Items from a dataset:
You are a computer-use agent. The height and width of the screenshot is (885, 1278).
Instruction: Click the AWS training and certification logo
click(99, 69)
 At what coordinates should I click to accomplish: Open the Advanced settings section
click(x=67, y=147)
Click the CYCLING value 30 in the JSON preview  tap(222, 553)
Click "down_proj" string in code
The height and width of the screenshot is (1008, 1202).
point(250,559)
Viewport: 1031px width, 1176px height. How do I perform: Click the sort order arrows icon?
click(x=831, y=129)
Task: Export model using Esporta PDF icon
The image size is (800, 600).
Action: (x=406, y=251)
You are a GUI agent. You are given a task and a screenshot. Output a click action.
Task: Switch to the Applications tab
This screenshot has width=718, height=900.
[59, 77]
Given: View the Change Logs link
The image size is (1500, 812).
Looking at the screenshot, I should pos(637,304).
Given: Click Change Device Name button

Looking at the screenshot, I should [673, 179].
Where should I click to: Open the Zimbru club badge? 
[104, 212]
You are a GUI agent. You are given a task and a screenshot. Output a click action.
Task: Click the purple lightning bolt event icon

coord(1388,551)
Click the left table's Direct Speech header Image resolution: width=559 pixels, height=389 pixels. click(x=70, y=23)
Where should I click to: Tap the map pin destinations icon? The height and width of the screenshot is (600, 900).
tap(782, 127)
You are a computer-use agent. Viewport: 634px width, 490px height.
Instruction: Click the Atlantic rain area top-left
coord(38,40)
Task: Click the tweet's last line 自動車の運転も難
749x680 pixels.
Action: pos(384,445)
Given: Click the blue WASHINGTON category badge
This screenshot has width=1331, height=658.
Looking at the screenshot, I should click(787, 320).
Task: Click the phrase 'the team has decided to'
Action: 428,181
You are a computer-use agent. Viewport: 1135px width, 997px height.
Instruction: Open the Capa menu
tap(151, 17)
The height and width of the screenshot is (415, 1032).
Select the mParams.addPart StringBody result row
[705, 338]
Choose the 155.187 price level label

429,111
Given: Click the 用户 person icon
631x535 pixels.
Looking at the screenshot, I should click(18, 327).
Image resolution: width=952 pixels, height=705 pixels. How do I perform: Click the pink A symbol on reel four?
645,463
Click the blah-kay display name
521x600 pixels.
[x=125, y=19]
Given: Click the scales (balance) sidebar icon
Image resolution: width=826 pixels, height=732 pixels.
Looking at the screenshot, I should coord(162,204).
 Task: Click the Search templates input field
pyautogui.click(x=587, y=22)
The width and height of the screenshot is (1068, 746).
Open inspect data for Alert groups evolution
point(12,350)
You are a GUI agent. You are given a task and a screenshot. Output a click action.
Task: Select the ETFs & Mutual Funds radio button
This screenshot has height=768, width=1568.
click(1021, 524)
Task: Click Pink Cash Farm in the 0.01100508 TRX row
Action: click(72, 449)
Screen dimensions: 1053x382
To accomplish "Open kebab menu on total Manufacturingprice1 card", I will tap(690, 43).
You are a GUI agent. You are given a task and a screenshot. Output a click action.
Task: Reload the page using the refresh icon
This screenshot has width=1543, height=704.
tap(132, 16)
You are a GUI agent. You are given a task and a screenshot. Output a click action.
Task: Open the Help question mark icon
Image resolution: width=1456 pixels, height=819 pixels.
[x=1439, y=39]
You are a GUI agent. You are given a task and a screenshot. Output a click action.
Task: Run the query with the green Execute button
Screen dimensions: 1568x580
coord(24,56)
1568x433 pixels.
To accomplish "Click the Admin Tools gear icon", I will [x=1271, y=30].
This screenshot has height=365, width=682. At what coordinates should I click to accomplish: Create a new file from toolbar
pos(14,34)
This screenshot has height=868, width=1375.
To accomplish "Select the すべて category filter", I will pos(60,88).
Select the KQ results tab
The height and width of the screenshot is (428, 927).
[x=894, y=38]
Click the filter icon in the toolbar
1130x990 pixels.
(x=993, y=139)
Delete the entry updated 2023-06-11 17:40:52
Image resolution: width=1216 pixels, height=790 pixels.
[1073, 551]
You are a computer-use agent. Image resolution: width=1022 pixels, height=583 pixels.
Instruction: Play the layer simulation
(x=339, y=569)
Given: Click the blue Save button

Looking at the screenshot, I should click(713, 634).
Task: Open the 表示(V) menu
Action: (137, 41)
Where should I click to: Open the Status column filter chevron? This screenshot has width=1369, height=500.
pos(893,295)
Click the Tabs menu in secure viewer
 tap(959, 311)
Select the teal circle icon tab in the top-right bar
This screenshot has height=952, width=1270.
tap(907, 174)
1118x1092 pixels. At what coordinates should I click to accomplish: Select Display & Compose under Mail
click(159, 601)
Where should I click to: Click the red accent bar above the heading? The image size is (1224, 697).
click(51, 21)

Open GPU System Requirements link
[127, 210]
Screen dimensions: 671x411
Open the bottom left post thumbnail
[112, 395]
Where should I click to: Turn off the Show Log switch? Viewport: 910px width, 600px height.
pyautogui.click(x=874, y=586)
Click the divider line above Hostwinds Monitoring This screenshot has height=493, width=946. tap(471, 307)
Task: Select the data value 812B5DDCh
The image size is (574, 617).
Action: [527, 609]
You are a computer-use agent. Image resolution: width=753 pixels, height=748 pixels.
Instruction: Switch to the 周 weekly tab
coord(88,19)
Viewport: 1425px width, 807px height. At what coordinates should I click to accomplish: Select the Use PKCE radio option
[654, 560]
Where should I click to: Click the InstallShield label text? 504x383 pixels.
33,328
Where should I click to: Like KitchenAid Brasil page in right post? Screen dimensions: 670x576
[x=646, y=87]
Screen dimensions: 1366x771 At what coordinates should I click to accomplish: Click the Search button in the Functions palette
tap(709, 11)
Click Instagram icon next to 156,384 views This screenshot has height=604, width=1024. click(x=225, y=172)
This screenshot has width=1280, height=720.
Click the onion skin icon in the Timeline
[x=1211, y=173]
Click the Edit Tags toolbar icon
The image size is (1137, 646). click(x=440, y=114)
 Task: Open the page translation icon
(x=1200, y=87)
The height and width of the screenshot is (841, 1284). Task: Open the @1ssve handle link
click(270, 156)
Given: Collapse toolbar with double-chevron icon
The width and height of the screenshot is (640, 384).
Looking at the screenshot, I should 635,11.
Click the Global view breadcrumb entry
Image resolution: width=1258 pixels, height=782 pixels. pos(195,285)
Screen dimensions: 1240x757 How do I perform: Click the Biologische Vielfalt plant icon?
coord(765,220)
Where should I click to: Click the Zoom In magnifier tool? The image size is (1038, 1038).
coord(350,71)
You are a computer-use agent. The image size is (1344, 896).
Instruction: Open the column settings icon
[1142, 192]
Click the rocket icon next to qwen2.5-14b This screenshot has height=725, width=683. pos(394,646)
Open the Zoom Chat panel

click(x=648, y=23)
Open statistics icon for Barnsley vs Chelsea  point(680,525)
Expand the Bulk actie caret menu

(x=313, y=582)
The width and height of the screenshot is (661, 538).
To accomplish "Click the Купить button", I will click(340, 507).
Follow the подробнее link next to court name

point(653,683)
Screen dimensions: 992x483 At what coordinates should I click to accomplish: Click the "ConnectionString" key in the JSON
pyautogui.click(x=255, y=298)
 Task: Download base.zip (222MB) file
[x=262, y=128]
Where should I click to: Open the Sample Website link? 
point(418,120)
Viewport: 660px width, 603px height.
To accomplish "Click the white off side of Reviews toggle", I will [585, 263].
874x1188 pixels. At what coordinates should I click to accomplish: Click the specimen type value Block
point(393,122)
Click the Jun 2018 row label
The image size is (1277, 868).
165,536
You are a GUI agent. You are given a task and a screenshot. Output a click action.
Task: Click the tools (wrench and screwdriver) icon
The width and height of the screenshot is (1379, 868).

## WORK TASK
Print out all of the data above word for word.

## EXPECTED OUTPUT
You are a computer-use agent. The height and width of the screenshot is (885, 1278).
Instruction: Click the AWS training and certification logo
click(99, 69)
 At what coordinates should I click to accomplish: Open the Advanced settings section
click(x=67, y=147)
Click the CYCLING value 30 in the JSON preview  tap(222, 553)
Click "down_proj" string in code
The height and width of the screenshot is (1008, 1202).
point(250,559)
Viewport: 1031px width, 1176px height. How do I perform: Click the sort order arrows icon?
click(x=831, y=129)
Task: Export model using Esporta PDF icon
The image size is (800, 600).
Action: (x=406, y=251)
You are a GUI agent. You are given a task and a screenshot. Output a click action.
Task: Switch to the Applications tab
This screenshot has width=718, height=900.
[59, 77]
Given: View the Change Logs link
The image size is (1500, 812).
Looking at the screenshot, I should pos(637,304).
Given: Click Change Device Name button

Looking at the screenshot, I should [673, 179].
Where should I click to: Open the Zimbru club badge? 
[104, 212]
You are a GUI agent. You are given a task and a screenshot. Output a click action.
Task: Click the purple lightning bolt event icon

coord(1388,551)
Click the left table's Direct Speech header Image resolution: width=559 pixels, height=389 pixels. click(x=70, y=23)
Where should I click to: Tap the map pin destinations icon? The height and width of the screenshot is (600, 900).
tap(782, 127)
You are a computer-use agent. Viewport: 634px width, 490px height.
Instruction: Click the Atlantic rain area top-left
coord(38,40)
Task: Click the tweet's last line 自動車の運転も難
749x680 pixels.
Action: pos(384,445)
Given: Click the blue WASHINGTON category badge
This screenshot has width=1331, height=658.
Looking at the screenshot, I should click(787, 320).
Task: Click the phrase 'the team has decided to'
Action: 428,181
You are a computer-use agent. Viewport: 1135px width, 997px height.
Instruction: Open the Capa menu
tap(151, 17)
The height and width of the screenshot is (415, 1032).
Select the mParams.addPart StringBody result row
[705, 338]
Choose the 155.187 price level label

429,111
Given: Click the 用户 person icon
631x535 pixels.
Looking at the screenshot, I should click(18, 327).
Image resolution: width=952 pixels, height=705 pixels. How do I perform: Click the pink A symbol on reel four?
645,463
Click the blah-kay display name
521x600 pixels.
[x=125, y=19]
Given: Click the scales (balance) sidebar icon
Image resolution: width=826 pixels, height=732 pixels.
Looking at the screenshot, I should coord(162,204).
 Task: Click the Search templates input field
pyautogui.click(x=587, y=22)
The width and height of the screenshot is (1068, 746).
Open inspect data for Alert groups evolution
point(12,350)
You are a GUI agent. You are given a task and a screenshot. Output a click action.
Task: Select the ETFs & Mutual Funds radio button
This screenshot has height=768, width=1568.
click(1021, 524)
Task: Click Pink Cash Farm in the 0.01100508 TRX row
Action: click(72, 449)
Screen dimensions: 1053x382
To accomplish "Open kebab menu on total Manufacturingprice1 card", I will tap(690, 43).
You are a GUI agent. You are given a task and a screenshot. Output a click action.
Task: Reload the page using the refresh icon
This screenshot has width=1543, height=704.
tap(132, 16)
You are a GUI agent. You are given a task and a screenshot. Output a click action.
Task: Open the Help question mark icon
Image resolution: width=1456 pixels, height=819 pixels.
[x=1439, y=39]
You are a GUI agent. You are given a task and a screenshot. Output a click action.
Task: Run the query with the green Execute button
Screen dimensions: 1568x580
coord(24,56)
1568x433 pixels.
To accomplish "Click the Admin Tools gear icon", I will [x=1271, y=30].
This screenshot has height=365, width=682. At what coordinates should I click to accomplish: Create a new file from toolbar
pos(14,34)
This screenshot has height=868, width=1375.
To accomplish "Select the すべて category filter", I will pos(60,88).
Select the KQ results tab
The height and width of the screenshot is (428, 927).
[x=894, y=38]
Click the filter icon in the toolbar
1130x990 pixels.
(x=993, y=139)
Delete the entry updated 2023-06-11 17:40:52
Image resolution: width=1216 pixels, height=790 pixels.
[1073, 551]
You are a computer-use agent. Image resolution: width=1022 pixels, height=583 pixels.
Instruction: Play the layer simulation
(x=339, y=569)
Given: Click the blue Save button

Looking at the screenshot, I should click(713, 634).
Task: Open the 表示(V) menu
Action: (137, 41)
Where should I click to: Open the Status column filter chevron? This screenshot has width=1369, height=500.
pos(893,295)
Click the Tabs menu in secure viewer
 tap(959, 311)
Select the teal circle icon tab in the top-right bar
This screenshot has height=952, width=1270.
tap(907, 174)
1118x1092 pixels. At what coordinates should I click to accomplish: Select Display & Compose under Mail
click(159, 601)
Where should I click to: Click the red accent bar above the heading? The image size is (1224, 697).
click(51, 21)

Open GPU System Requirements link
[127, 210]
Screen dimensions: 671x411
Open the bottom left post thumbnail
[112, 395]
Where should I click to: Turn off the Show Log switch? Viewport: 910px width, 600px height.
pyautogui.click(x=874, y=586)
Click the divider line above Hostwinds Monitoring This screenshot has height=493, width=946. tap(471, 307)
Task: Select the data value 812B5DDCh
The image size is (574, 617).
Action: [527, 609]
You are a computer-use agent. Image resolution: width=753 pixels, height=748 pixels.
Instruction: Switch to the 周 weekly tab
coord(88,19)
Viewport: 1425px width, 807px height. At what coordinates should I click to accomplish: Select the Use PKCE radio option
[654, 560]
Where should I click to: Click the InstallShield label text? 504x383 pixels.
33,328
Where should I click to: Like KitchenAid Brasil page in right post? Screen dimensions: 670x576
[x=646, y=87]
Screen dimensions: 1366x771 At what coordinates should I click to accomplish: Click the Search button in the Functions palette
tap(709, 11)
Click Instagram icon next to 156,384 views This screenshot has height=604, width=1024. click(x=225, y=172)
This screenshot has width=1280, height=720.
Click the onion skin icon in the Timeline
[x=1211, y=173]
Click the Edit Tags toolbar icon
The image size is (1137, 646). click(x=440, y=114)
 Task: Open the page translation icon
(x=1200, y=87)
The height and width of the screenshot is (841, 1284). Task: Open the @1ssve handle link
click(270, 156)
Given: Collapse toolbar with double-chevron icon
The width and height of the screenshot is (640, 384).
Looking at the screenshot, I should 635,11.
Click the Global view breadcrumb entry
Image resolution: width=1258 pixels, height=782 pixels. pos(195,285)
Screen dimensions: 1240x757 How do I perform: Click the Biologische Vielfalt plant icon?
coord(765,220)
Where should I click to: Click the Zoom In magnifier tool? The image size is (1038, 1038).
coord(350,71)
You are a computer-use agent. The image size is (1344, 896).
Instruction: Open the column settings icon
[1142, 192]
Click the rocket icon next to qwen2.5-14b This screenshot has height=725, width=683. pos(394,646)
Open the Zoom Chat panel

click(x=648, y=23)
Open statistics icon for Barnsley vs Chelsea  point(680,525)
Expand the Bulk actie caret menu

(x=313, y=582)
The width and height of the screenshot is (661, 538).
To accomplish "Click the Купить button", I will click(340, 507).
Follow the подробнее link next to court name

point(653,683)
Screen dimensions: 992x483 At what coordinates should I click to accomplish: Click the "ConnectionString" key in the JSON
pyautogui.click(x=255, y=298)
 Task: Download base.zip (222MB) file
[x=262, y=128]
Where should I click to: Open the Sample Website link? 
point(418,120)
Viewport: 660px width, 603px height.
To accomplish "Click the white off side of Reviews toggle", I will [585, 263].
874x1188 pixels. At what coordinates should I click to accomplish: Click the specimen type value Block
point(393,122)
Click the Jun 2018 row label
The image size is (1277, 868).
165,536
You are a GUI agent. You are given a task and a screenshot. Output a click action.
Task: Click the tools (wrench and screwdriver) icon
The width and height of the screenshot is (1379, 868).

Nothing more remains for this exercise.